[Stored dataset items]
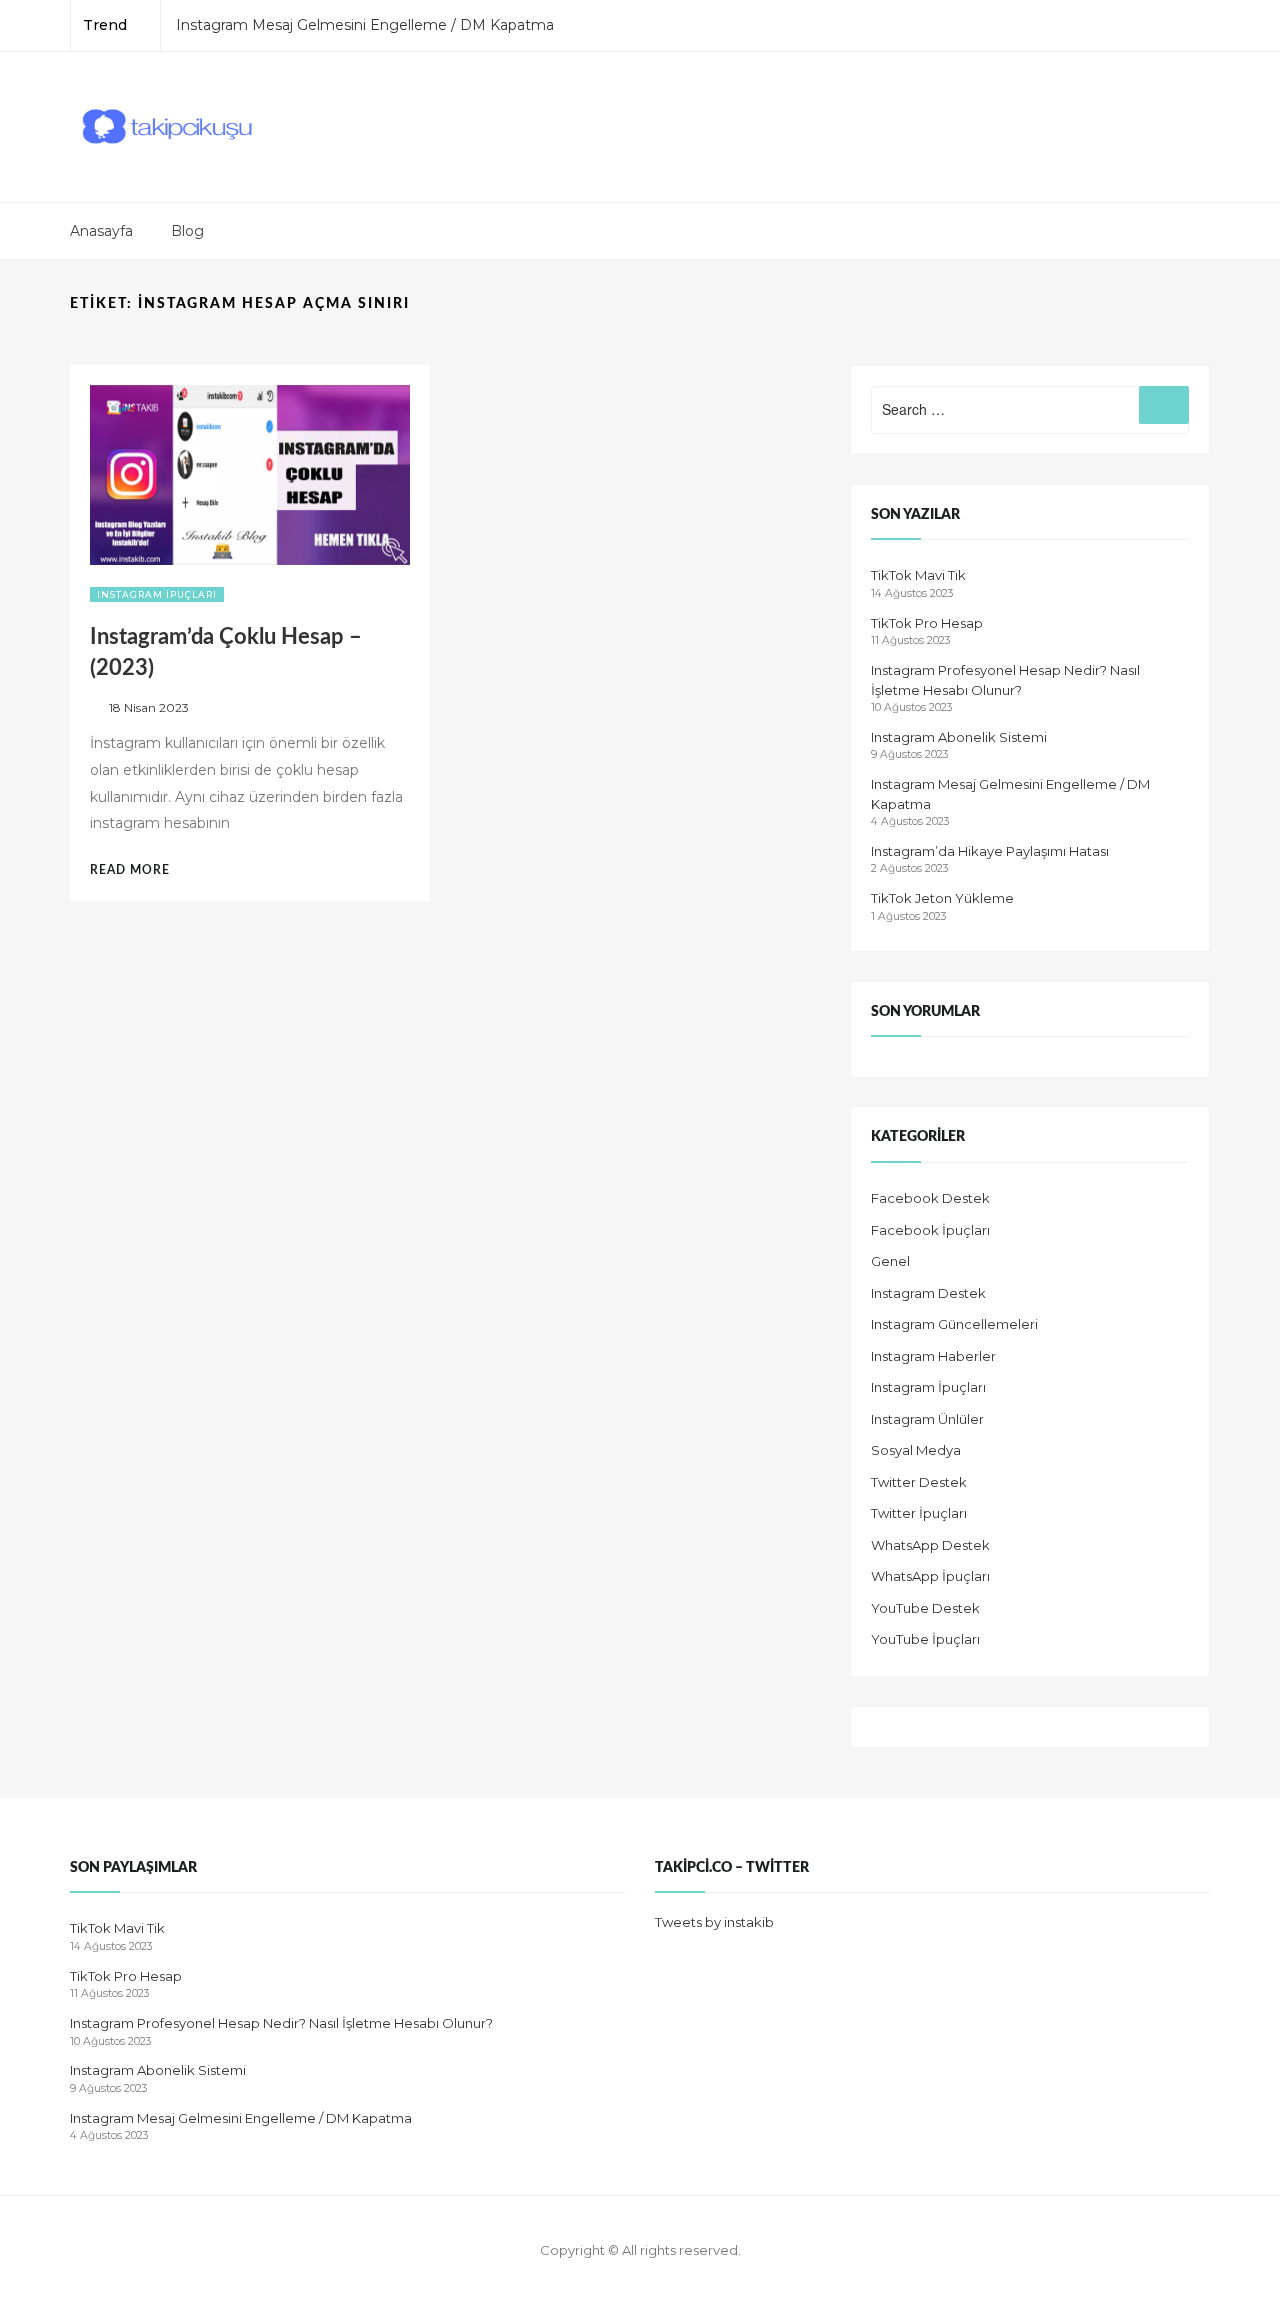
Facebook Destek (930, 1198)
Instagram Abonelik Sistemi (959, 737)
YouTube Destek (925, 1608)
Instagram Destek (928, 1293)
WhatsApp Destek (930, 1545)
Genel (890, 1261)
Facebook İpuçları (930, 1230)
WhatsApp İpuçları (930, 1576)
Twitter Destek (919, 1482)
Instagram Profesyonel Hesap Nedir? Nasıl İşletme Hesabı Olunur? (281, 2023)
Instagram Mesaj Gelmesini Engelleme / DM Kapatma (365, 25)
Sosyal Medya (916, 1450)
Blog (187, 231)
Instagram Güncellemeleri (954, 1324)
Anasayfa (101, 231)
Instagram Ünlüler (927, 1419)
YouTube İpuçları (925, 1639)
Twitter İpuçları (919, 1513)
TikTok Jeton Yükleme (942, 898)
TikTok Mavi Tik (918, 575)
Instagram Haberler (933, 1356)
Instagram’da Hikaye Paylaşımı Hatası (990, 851)
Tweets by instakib (714, 1922)
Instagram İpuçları (157, 594)
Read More (140, 870)
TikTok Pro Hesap (927, 623)
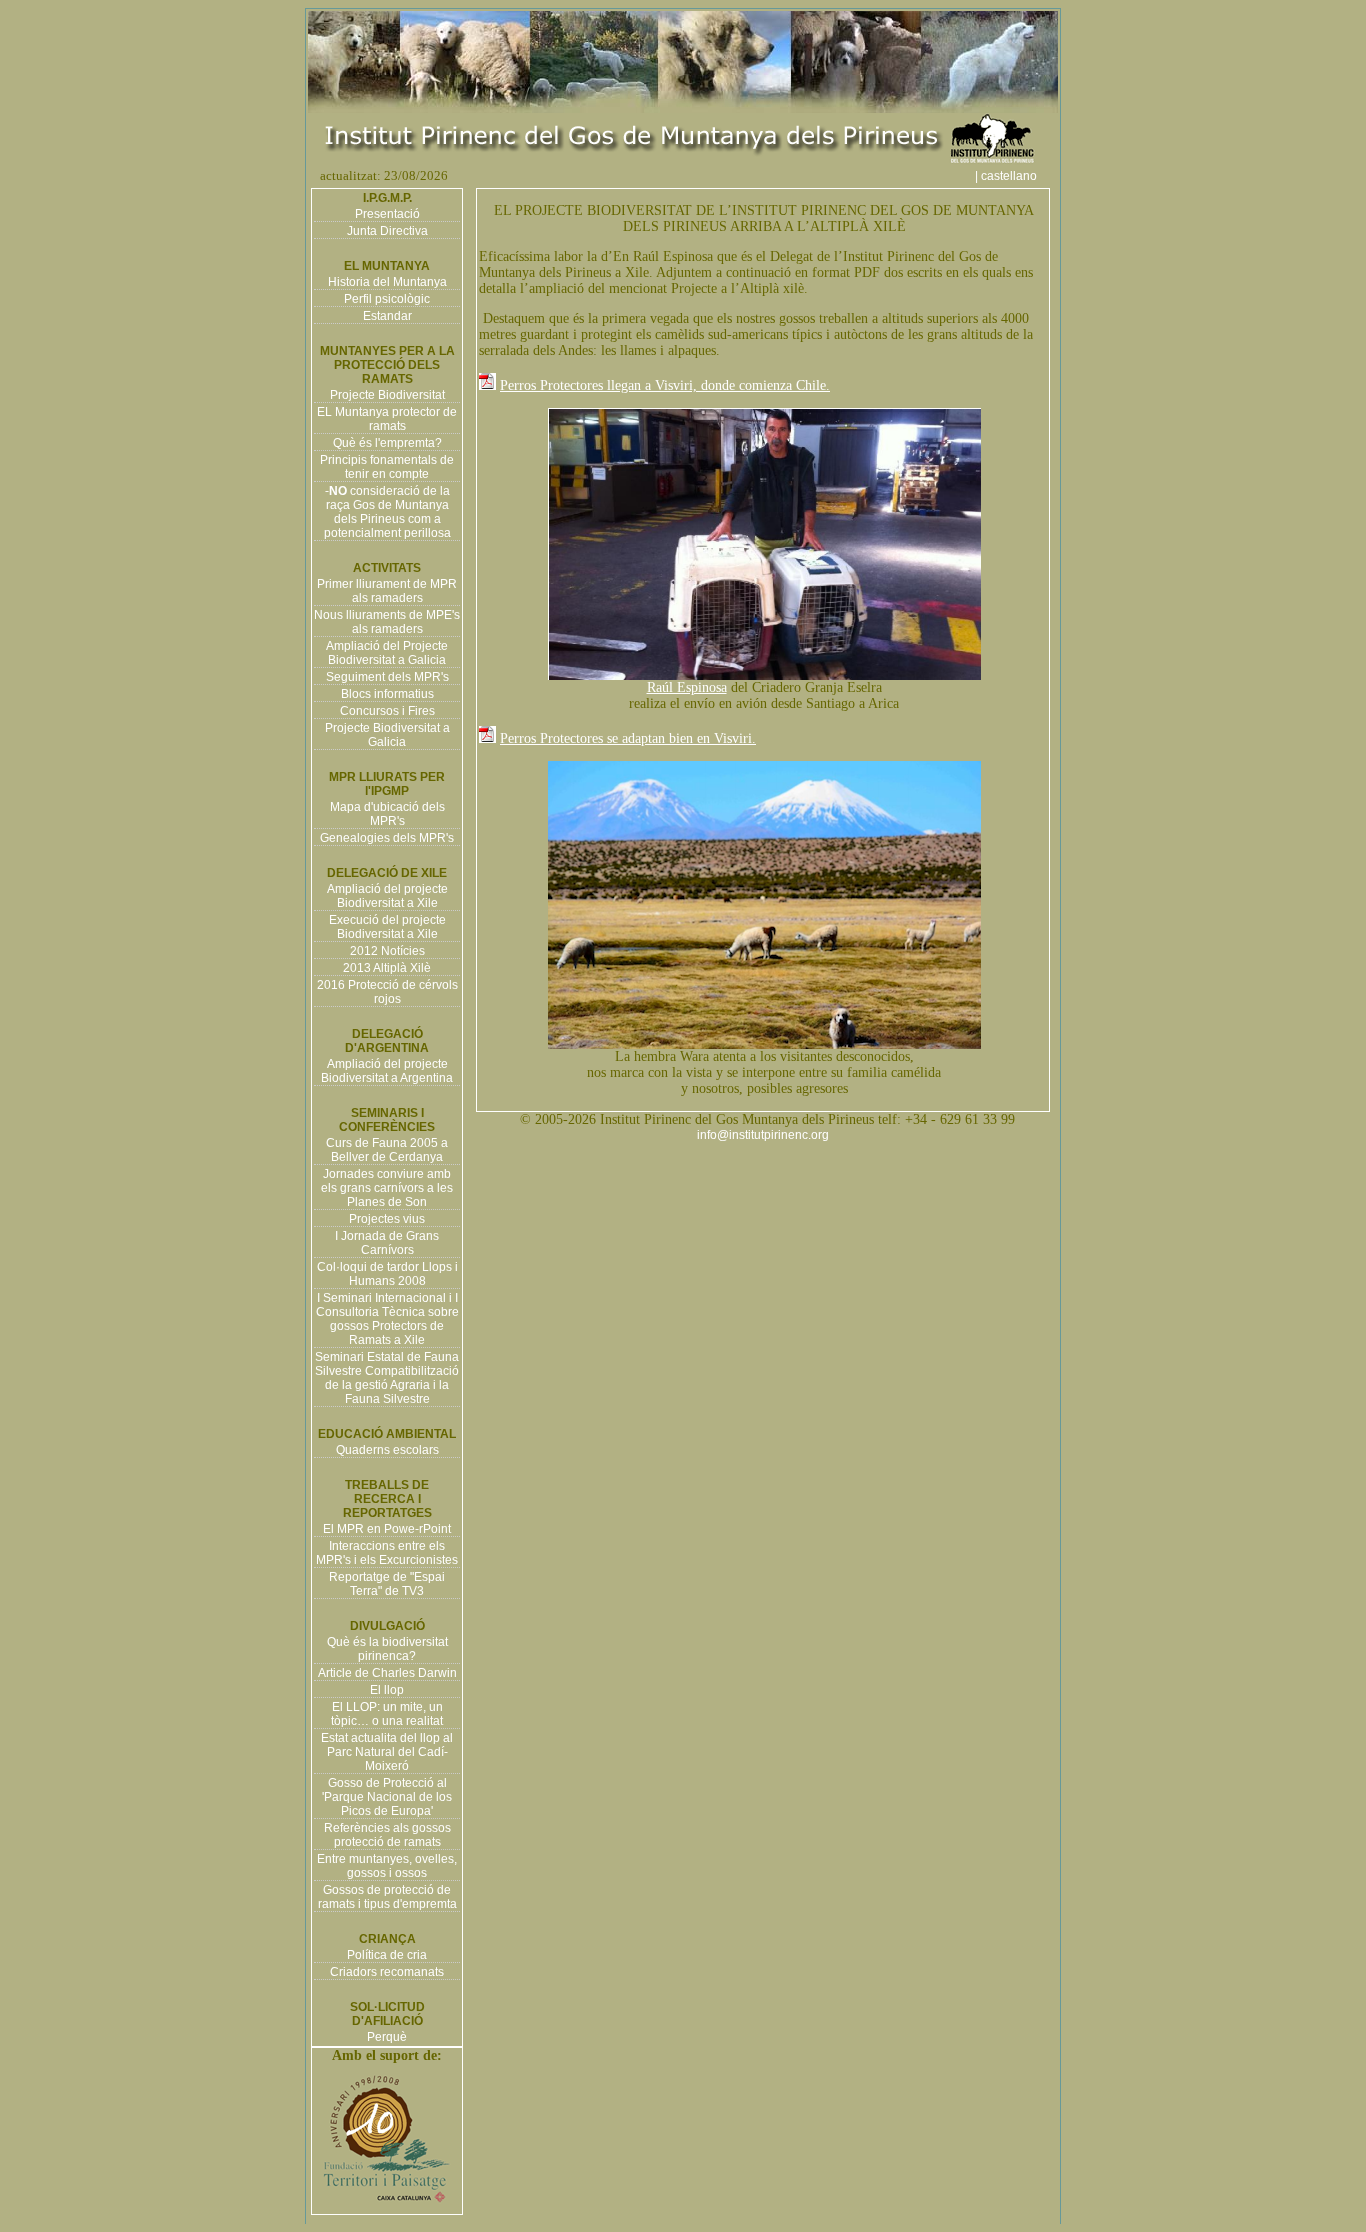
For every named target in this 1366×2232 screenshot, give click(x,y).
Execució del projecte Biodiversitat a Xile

- **What you should do**: Set down exactly the lines of the data above, beginning with the line that has "Anasayfa (101, 231)" and ending with the line that has "TikTok Pro Hesap (927, 623)", and no others.

- **Exercise response**:
Anasayfa (101, 231)
Instagram Ünlüler (927, 1419)
YouTube İpuçları (925, 1639)
Twitter İpuçları (919, 1513)
TikTok Jeton Yükleme (942, 898)
TikTok Mavi Tik (918, 575)
Instagram Haberler (933, 1356)
Instagram’da Hikaye Paylaşımı Hatası (990, 851)
Tweets by instakib (714, 1922)
Instagram İpuçları (157, 594)
Read More (140, 870)
TikTok Pro Hesap (927, 623)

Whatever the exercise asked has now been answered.